# Schur complement

Jump to navigation Jump to search

In linear algebra and the theory of matrices, the Schur complement of a block matrix is defined as follows.

Suppose p, q are nonnegative integers, and suppose A, B, C, D are respectively p × p, p × q, q × p, and q × q matrices of complex numbers. Let

$M=\left[{\begin{matrix}A&B\\C&D\end{matrix}}\right]$ so that M is a (p + q) × (p + q) matrix.

If D is invertible, then the Schur complement of the block D of the matrix M is the p × p matrix defined by

$M/D:=A-BD^{-1}C.$ If A is invertible, the Schur complement of the block A of the matrix M is the q × q matrix defined by

$M/A:=D-CA^{-1}B.$ In the case that A or D is singular, substituting a generalized inverse for the inverses on M/A and M/D yields the generalized Schur complement.

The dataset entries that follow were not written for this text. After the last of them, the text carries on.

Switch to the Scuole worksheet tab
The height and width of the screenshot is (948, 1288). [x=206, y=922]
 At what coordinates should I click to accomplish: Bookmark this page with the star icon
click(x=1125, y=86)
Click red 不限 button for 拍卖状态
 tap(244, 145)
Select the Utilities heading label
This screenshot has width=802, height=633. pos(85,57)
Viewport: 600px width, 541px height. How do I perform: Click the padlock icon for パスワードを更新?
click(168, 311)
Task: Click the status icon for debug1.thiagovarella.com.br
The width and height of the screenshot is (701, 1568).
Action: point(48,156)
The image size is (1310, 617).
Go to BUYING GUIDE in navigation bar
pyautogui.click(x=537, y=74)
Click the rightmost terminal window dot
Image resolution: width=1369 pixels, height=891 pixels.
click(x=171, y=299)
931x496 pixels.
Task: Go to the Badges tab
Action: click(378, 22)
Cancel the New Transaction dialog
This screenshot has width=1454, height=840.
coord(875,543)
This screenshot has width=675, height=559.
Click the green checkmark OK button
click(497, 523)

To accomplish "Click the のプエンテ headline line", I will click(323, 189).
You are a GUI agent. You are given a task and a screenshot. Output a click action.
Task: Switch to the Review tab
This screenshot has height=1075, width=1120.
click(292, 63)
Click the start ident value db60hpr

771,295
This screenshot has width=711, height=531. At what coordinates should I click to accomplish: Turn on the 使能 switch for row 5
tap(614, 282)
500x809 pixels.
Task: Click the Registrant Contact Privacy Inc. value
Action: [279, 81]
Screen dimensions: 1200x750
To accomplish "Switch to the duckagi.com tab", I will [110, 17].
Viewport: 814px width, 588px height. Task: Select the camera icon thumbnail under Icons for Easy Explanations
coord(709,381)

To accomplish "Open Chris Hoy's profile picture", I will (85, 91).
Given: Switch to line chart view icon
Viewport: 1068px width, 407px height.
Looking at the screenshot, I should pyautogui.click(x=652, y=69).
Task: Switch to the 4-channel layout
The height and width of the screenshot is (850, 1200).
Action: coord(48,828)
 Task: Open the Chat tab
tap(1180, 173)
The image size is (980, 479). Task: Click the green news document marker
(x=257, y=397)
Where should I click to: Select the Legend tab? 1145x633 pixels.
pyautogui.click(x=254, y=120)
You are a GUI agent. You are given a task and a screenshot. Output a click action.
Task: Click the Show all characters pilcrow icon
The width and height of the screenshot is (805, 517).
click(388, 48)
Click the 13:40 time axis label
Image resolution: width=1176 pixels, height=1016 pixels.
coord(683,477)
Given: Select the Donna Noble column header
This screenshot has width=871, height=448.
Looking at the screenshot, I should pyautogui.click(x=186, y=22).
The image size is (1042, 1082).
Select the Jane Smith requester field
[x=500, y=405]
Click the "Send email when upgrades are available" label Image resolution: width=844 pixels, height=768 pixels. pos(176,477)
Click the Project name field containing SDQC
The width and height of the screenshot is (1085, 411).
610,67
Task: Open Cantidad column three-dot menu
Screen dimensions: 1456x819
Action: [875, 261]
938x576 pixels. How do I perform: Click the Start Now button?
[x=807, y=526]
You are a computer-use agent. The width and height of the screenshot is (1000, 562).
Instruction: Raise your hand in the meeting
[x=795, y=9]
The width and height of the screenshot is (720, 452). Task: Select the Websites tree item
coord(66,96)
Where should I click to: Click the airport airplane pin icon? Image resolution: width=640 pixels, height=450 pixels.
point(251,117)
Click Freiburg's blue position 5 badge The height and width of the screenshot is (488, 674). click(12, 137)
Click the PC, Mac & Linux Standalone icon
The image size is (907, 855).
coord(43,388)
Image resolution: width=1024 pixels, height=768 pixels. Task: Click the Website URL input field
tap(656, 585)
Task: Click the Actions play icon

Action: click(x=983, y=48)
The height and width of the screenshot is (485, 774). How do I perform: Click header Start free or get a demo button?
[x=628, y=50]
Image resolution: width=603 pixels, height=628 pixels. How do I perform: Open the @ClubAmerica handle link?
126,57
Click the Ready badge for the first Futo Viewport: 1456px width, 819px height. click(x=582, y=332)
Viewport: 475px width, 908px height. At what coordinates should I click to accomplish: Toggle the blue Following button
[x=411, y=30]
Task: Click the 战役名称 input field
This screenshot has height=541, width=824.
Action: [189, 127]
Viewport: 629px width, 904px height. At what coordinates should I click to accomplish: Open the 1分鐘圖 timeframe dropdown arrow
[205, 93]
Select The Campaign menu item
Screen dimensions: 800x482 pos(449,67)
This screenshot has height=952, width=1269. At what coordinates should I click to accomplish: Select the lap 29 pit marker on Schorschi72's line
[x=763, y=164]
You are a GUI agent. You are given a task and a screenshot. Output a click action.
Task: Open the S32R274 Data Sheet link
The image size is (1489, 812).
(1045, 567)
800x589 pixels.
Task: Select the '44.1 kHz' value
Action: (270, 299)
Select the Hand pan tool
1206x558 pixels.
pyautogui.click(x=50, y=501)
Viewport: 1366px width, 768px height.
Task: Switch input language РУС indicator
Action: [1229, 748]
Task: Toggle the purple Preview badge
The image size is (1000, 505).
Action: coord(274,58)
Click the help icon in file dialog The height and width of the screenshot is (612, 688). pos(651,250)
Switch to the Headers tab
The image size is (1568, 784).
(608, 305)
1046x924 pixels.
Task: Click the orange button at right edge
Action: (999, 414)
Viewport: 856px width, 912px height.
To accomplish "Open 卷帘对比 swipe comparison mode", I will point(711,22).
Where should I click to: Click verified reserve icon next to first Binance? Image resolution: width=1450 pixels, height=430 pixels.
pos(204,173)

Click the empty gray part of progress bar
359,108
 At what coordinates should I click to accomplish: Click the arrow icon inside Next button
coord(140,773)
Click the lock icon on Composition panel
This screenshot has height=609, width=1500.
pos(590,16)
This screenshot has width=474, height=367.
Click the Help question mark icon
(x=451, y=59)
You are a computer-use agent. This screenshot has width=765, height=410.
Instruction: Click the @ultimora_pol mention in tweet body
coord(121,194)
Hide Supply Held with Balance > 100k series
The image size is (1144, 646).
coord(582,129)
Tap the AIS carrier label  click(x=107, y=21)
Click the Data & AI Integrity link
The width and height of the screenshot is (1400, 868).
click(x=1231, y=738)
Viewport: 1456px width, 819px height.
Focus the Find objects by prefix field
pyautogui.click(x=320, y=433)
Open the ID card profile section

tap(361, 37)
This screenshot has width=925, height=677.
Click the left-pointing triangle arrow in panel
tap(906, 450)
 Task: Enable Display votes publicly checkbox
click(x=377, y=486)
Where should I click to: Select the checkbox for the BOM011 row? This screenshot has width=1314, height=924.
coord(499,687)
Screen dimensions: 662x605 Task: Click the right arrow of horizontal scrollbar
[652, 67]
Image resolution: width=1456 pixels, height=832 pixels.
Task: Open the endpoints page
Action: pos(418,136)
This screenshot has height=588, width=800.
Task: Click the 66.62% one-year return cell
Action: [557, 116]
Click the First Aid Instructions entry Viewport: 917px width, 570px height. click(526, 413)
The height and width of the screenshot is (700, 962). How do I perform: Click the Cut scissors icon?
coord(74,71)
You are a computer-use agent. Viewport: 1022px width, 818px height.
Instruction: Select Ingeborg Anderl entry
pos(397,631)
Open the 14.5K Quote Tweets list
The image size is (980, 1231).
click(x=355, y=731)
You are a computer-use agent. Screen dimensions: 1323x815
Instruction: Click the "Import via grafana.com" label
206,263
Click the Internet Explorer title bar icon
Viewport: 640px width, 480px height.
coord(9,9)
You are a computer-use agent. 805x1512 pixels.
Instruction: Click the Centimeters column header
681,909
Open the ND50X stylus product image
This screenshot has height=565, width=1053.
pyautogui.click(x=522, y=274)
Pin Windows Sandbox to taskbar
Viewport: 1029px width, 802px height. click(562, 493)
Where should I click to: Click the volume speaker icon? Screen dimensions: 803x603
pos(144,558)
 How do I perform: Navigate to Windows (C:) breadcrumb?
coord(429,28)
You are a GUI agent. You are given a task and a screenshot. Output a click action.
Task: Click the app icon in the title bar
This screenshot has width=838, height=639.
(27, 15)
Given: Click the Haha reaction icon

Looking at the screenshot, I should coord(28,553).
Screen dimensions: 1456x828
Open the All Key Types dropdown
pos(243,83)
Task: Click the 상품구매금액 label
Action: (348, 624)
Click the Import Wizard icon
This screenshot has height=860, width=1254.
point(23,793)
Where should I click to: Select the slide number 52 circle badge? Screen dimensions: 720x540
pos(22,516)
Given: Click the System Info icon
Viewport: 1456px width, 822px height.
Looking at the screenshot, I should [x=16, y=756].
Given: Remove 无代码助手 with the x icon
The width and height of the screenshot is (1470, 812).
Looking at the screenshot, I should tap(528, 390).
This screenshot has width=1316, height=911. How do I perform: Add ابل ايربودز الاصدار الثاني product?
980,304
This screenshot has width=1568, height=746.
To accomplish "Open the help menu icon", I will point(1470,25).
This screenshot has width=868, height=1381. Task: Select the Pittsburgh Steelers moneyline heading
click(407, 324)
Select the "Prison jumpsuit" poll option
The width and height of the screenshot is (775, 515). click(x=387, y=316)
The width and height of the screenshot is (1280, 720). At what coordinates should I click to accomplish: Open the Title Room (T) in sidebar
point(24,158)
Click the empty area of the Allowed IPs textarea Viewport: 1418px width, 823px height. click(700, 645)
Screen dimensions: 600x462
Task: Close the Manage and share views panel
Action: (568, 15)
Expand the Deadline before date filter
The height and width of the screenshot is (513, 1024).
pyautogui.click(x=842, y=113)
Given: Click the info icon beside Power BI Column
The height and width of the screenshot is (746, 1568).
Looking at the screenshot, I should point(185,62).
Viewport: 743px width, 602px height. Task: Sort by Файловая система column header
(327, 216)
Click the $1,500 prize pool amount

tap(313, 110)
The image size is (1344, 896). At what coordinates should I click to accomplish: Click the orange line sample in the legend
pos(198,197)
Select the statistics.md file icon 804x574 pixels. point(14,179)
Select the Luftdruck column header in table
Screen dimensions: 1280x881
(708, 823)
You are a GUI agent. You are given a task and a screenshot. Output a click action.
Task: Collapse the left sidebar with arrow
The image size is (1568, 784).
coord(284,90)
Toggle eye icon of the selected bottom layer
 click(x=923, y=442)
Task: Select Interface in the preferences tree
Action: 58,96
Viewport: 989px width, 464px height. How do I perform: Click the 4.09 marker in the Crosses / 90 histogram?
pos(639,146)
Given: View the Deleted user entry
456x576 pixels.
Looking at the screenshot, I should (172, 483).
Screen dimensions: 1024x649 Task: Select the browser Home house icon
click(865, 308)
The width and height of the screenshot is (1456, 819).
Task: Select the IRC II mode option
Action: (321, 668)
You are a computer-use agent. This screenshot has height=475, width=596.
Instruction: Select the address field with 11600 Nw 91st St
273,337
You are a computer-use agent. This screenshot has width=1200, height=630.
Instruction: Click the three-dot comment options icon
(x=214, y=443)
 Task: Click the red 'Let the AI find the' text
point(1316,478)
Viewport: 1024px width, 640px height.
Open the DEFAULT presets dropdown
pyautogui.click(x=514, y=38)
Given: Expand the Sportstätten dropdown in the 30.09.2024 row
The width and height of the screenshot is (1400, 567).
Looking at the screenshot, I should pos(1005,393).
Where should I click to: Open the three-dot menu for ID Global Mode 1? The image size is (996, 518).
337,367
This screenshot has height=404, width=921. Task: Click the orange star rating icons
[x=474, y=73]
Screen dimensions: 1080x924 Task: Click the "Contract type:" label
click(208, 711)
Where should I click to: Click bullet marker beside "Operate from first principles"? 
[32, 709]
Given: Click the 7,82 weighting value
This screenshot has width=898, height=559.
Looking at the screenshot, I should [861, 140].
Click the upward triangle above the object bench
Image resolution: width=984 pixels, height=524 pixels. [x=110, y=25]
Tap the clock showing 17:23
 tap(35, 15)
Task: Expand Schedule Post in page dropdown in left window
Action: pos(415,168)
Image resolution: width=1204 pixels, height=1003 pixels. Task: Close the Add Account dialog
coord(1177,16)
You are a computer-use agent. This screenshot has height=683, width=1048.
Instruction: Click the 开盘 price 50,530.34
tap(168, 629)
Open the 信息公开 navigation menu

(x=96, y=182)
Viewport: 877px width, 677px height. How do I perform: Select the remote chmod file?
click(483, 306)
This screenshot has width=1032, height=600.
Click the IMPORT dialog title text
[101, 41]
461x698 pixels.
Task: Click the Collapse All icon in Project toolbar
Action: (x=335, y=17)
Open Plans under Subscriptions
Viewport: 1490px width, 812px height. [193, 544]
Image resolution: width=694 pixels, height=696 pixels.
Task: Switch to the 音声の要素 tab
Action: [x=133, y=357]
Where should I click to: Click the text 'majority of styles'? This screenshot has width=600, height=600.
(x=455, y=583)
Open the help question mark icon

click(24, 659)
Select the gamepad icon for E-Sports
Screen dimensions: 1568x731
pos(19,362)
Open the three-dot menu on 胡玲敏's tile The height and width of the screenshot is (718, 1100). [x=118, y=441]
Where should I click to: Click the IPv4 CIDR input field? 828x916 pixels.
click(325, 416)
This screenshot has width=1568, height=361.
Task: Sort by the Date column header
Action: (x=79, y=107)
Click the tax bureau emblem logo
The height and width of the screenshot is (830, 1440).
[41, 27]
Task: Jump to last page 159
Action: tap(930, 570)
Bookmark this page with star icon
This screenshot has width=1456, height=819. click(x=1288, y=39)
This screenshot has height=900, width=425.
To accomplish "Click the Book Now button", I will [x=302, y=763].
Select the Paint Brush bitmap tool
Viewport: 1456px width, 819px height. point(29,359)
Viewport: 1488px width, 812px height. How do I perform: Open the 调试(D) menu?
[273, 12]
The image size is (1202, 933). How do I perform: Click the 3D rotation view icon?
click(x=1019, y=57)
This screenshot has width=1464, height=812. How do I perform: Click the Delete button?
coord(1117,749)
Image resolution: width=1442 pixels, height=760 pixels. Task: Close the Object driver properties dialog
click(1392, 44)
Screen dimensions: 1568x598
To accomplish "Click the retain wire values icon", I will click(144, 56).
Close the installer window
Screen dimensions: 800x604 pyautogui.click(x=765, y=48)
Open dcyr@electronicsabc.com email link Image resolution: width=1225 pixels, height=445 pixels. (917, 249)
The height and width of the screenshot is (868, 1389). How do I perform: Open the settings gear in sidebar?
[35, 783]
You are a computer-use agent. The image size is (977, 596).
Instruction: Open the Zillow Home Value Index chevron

The Schur complement is named after Issai Schur who used it to prove Schur's lemma, although it had been used previously. Emilie Virginia Haynsworth was the first to call it the Schur complement. The Schur complement is a key tool in the fields of numerical analysis, statistics, and matrix analysis.

## Background

The Schur complement arises as the result of performing a block Gaussian elimination by multiplying the matrix M from the right with a block lower triangular matrix

$L={\begin{bmatrix}I_{p}&0\\-D^{-1}C&I_{q}\end{bmatrix}}.$ Here Ip denotes a p×p identity matrix. After multiplication with the matrix L the Schur complement appears in the upper p×p block. The product matrix is

{\begin{aligned}ML&={\begin{bmatrix}A&B\\C&D\end{bmatrix}}{\begin{bmatrix}I_{p}&0\\-D^{-1}C&I_{q}\end{bmatrix}}={\begin{bmatrix}A-BD^{-1}C&B\\0&D\end{bmatrix}}\\[4pt]&={\begin{bmatrix}I_{p}&BD^{-1}\\0&I_{q}\end{bmatrix}}{\begin{bmatrix}A-BD^{-1}C&0\\0&D\end{bmatrix}}\\[6pt]\Rightarrow M&={\begin{bmatrix}A&B\\C&D\end{bmatrix}}={\begin{bmatrix}I_{p}&BD^{-1}\\0&I_{q}\end{bmatrix}}{\begin{bmatrix}A-BD^{-1}C&0\\0&D\end{bmatrix}}{\begin{bmatrix}I_{p}&0\\D^{-1}C&I_{q}\end{bmatrix}},\end{aligned}} I.e., an LDU decomposition. Thus, the inverse of M may be expressed involving D−1 and the inverse of Schur's complement, if it exists, as

{\begin{aligned}M^{-1}={\begin{bmatrix}A&B\\C&D\end{bmatrix}}^{-1}={}&\left({\begin{bmatrix}I_{p}&BD^{-1}\\0&I_{q}\end{bmatrix}}{\begin{bmatrix}A-BD^{-1}C&0\\0&D\end{bmatrix}}{\begin{bmatrix}I_{p}&0\\D^{-1}C&I_{q}\end{bmatrix}}\right)^{-1}\\={}&{\begin{bmatrix}I_{p}&0\\-D^{-1}C&I_{q}\end{bmatrix}}{\begin{bmatrix}\left(A-BD^{-1}C\right)^{-1}&0\\0&D^{-1}\end{bmatrix}}{\begin{bmatrix}I_{p}&-BD^{-1}\\0&I_{q}\end{bmatrix}}\\[4pt]={}&{\begin{bmatrix}\left(A-BD^{-1}C\right)^{-1}&-\left(A-BD^{-1}C\right)^{-1}BD^{-1}\\-D^{-1}C\left(A-BD^{-1}C\right)^{-1}&D^{-1}+D^{-1}C\left(A-BD^{-1}C\right)^{-1}BD^{-1}\end{bmatrix}}\\[4pt]={}&{\begin{bmatrix}\left(M/D\right)^{-1}&-\left(M/D\right)^{-1}BD^{-1}\\-D^{-1}C\left(M/D\right)^{-1}&D^{-1}+D^{-1}C\left(M/D\right)^{-1}BD^{-1}\end{bmatrix}}.\end{aligned}} Cf. matrix inversion lemma which illustrates relationships between the above and the equivalent derivation with the roles of A and D interchanged.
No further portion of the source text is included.